Accurately tracking history is critical to successful data mining. If your DW/BI system or external sources overwrite changes in a Type 1 fashion, your model will be associating current attribute values with historical behavior. This is particularly dangerous when integrating external data that might have only current attribute values. See the section Slowly Changing Dimensions in Chapter 2 for an example of how this might create problems.

Building the Case Sets

Build these datasets by defining data cleansing and transformation steps that build a data structure made up of individual observations or cases. Cases often contain repeating nested or child structures. These case sets are then fed into the data mining service. Its helpful to manage these tables independent of the data warehouse itself. Keep the data mining case sets in their own database, on their own server if necessary. The process of building the case sets is typically very similar to the regular ETL process. It usually involves a set of transformations and full table scans that actually generate a resulting dataset that gets loaded into the data mining database.

There are two main approaches to data preparation in the SQL Server 2005 environment. Folks who come from an SQL/relational background will be inclined to write SQL scripts, saving the results to separate case set tables that become inputs to the DM process.

Note	Creating case sets can also be done through views if you are creative enough with your SQL. We dont recommend this because if underlying data changes (like when new rows are added), the mining model may change for no apparent reason.

Folks who come from an ETL background will be more comfortable using Integration Services to merge, cleanse and prepare the data mining case sets. The Integration Services approach has some advantages in that there are many transformation components built into the Integration Services toolbox. Integration Services can also more easily pull data from external sources and in different formats and can be used to deposit the prepared case set wherever it is needed, in a variety of formats.

Depending on the business opportunity and the data mining algorithms employed, creating the initial datasets often involves creating separate subsets of the data for different purposes.
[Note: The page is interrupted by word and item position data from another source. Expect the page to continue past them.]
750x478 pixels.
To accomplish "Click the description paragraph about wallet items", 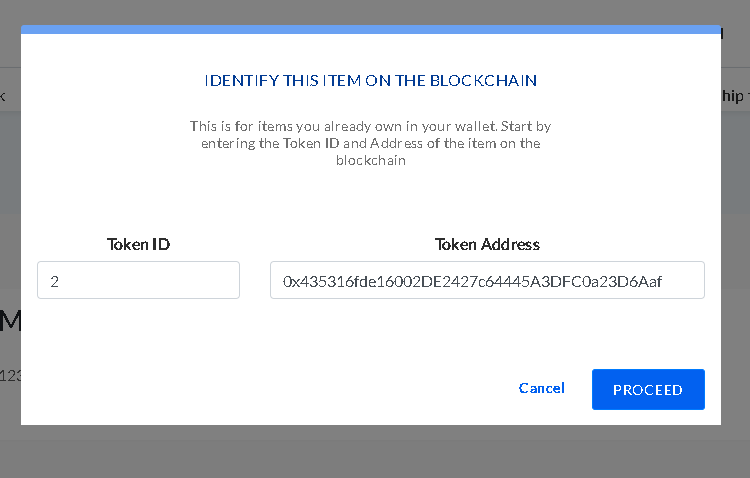I will (x=371, y=143).
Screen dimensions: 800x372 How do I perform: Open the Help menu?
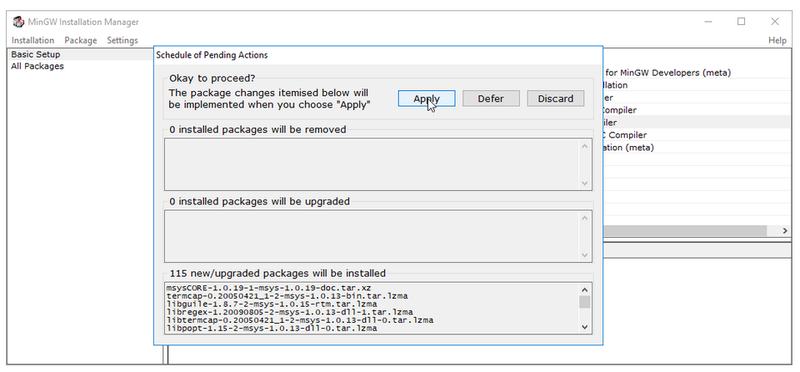point(777,40)
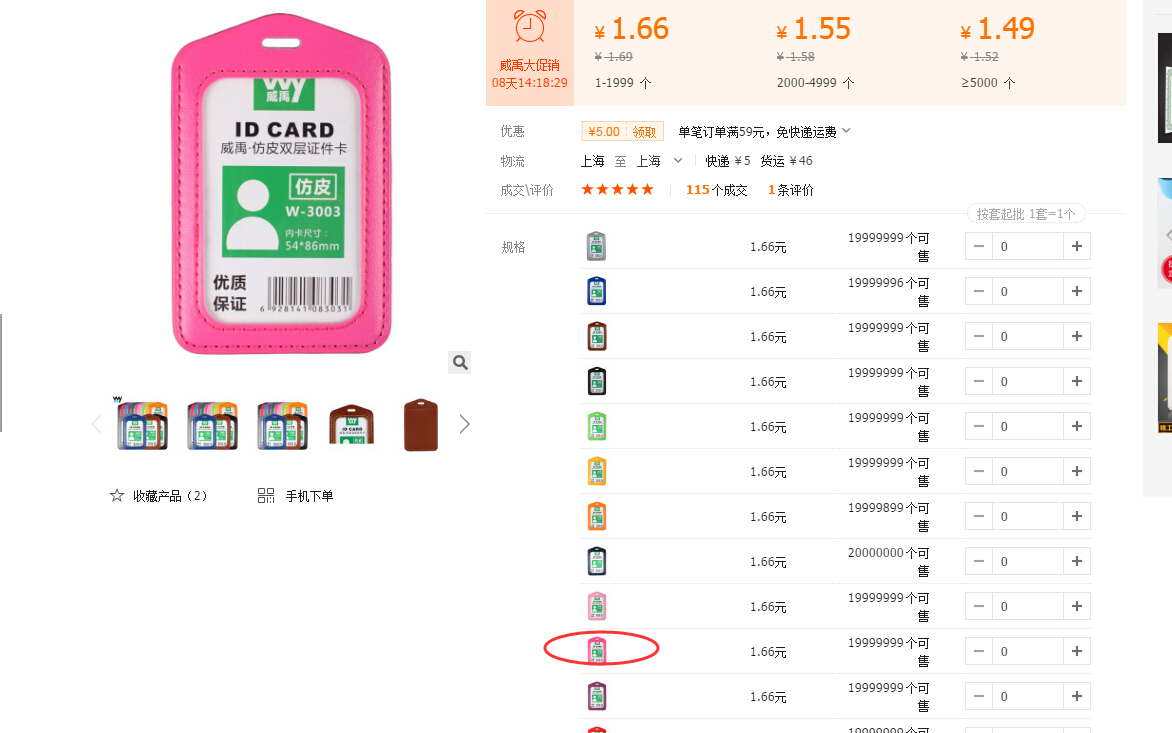Open the 115个成交 transactions link
1172x733 pixels.
click(716, 190)
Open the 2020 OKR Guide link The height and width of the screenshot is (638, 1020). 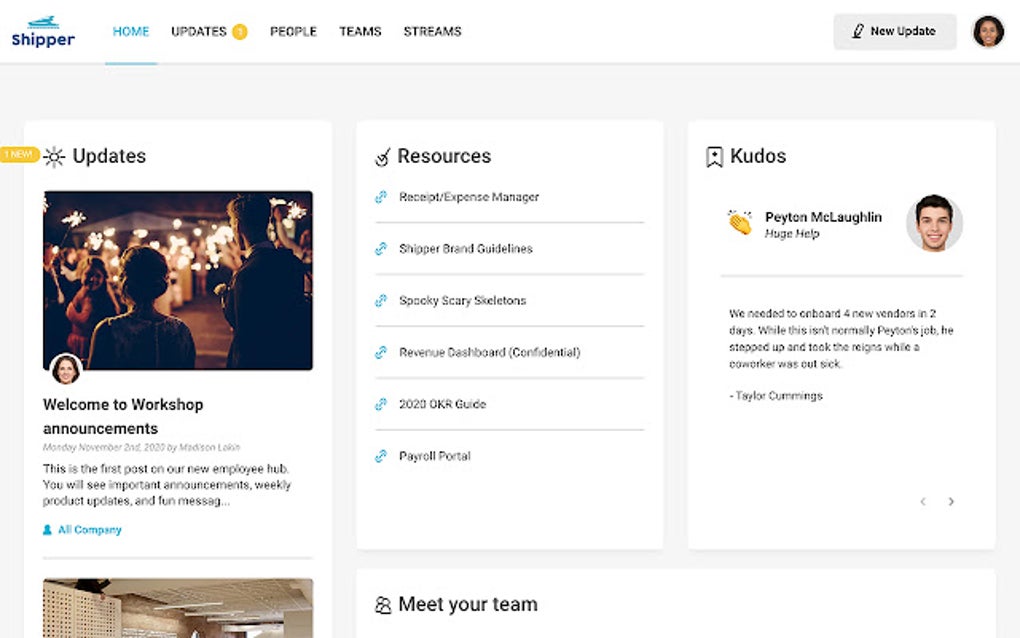coord(442,404)
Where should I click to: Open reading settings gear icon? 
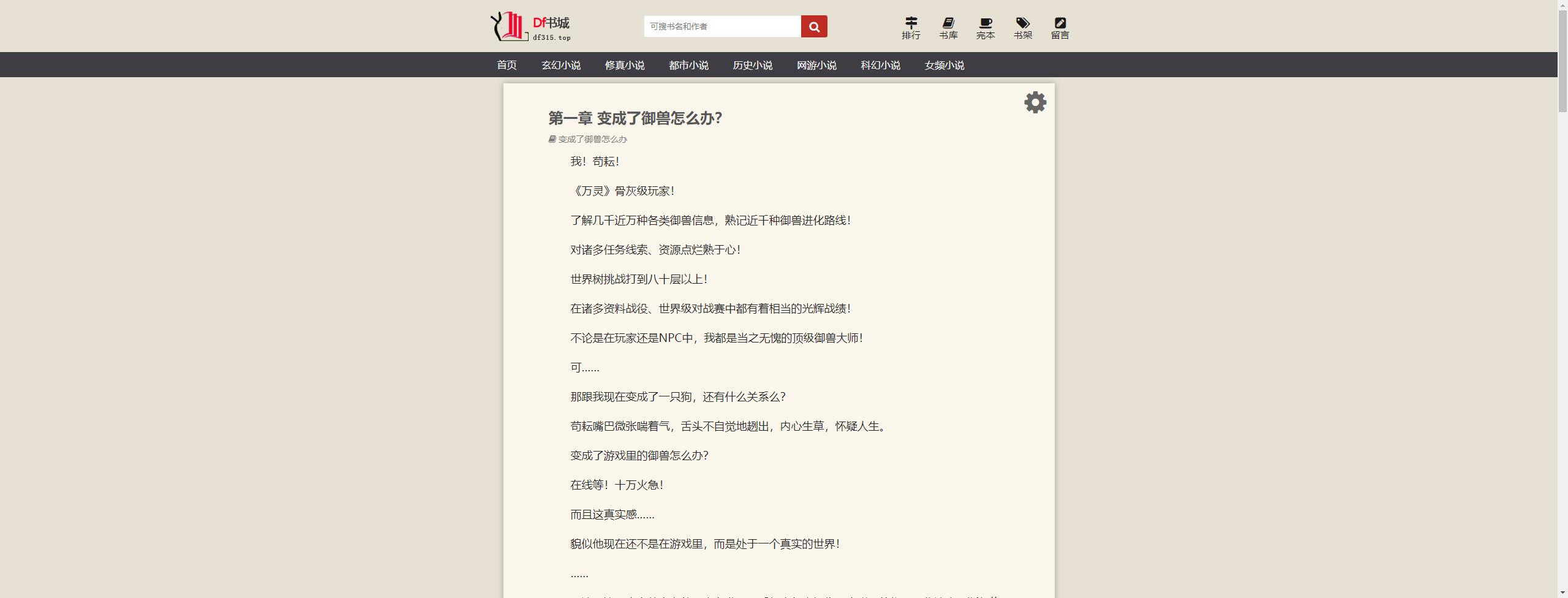pos(1035,102)
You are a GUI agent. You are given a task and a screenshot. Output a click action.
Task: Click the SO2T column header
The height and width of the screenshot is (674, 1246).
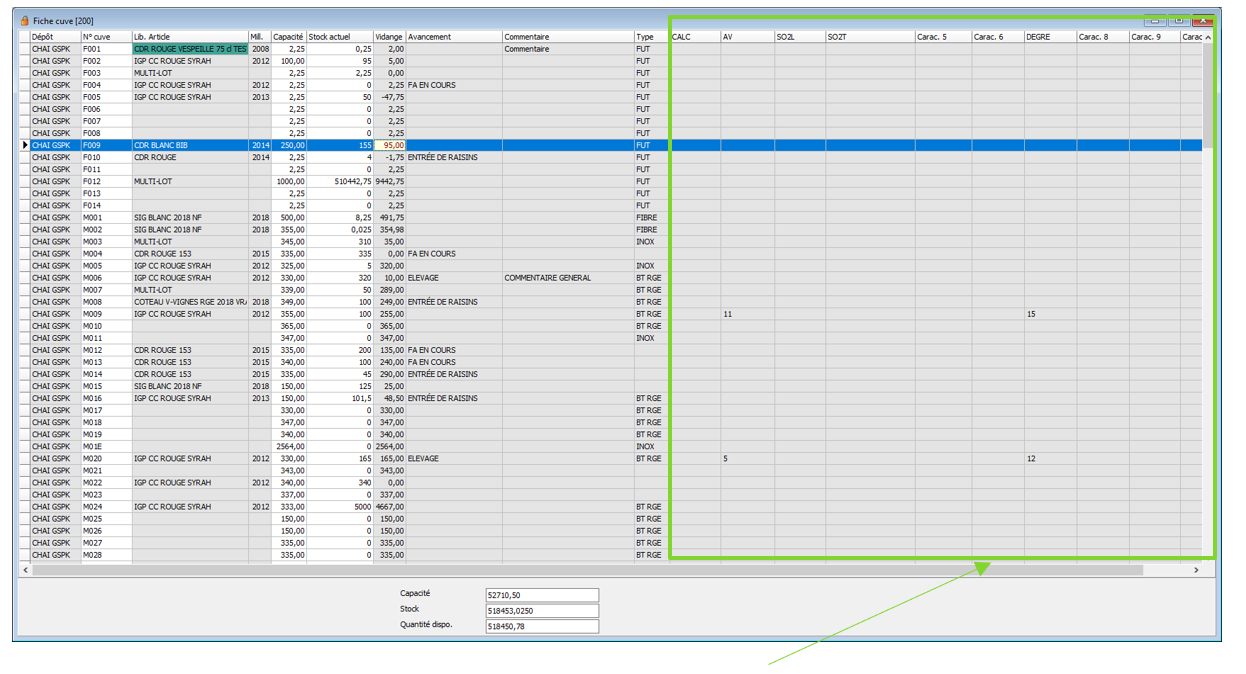click(868, 37)
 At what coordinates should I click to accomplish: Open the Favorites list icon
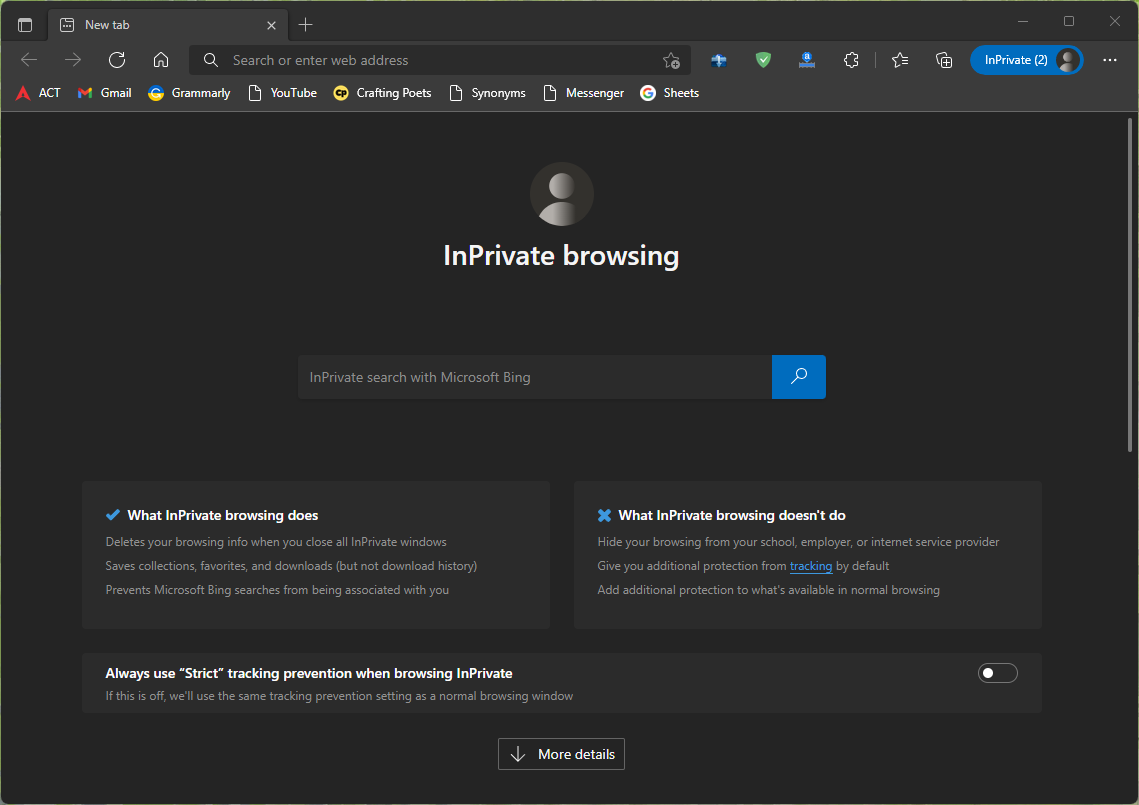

Table 10.2 lists three common datasets used for data mining. The Percentage Sampling, Row Sampling, and Conditional Split tasks are particularly well suited to creating the training and test case sets. For example, use the Row Sampling transform to grab a random sample of 10,000 rows from a large dataset. Then use the Percentage Sampling transform to send 80 percent to the training set and 20 percent to the test set.

Table 10.2: The Primary Data Mining Datasets
SET	PURPOSE
Training	Used as input to the algorithm to develop the initial model.
Validation	Used to make sure the algorithm has created a model that is broadly applicable rather than tightly tied to the training set. (Used in certain circumstances only.)
Test	Data not included in the training setsoften called holdout data. Used to verify the accuracy or effectiveness of the model.

Most of the models we describe use only the training and test datasets. Working with the validation set requires an additional degree of data mining expertise.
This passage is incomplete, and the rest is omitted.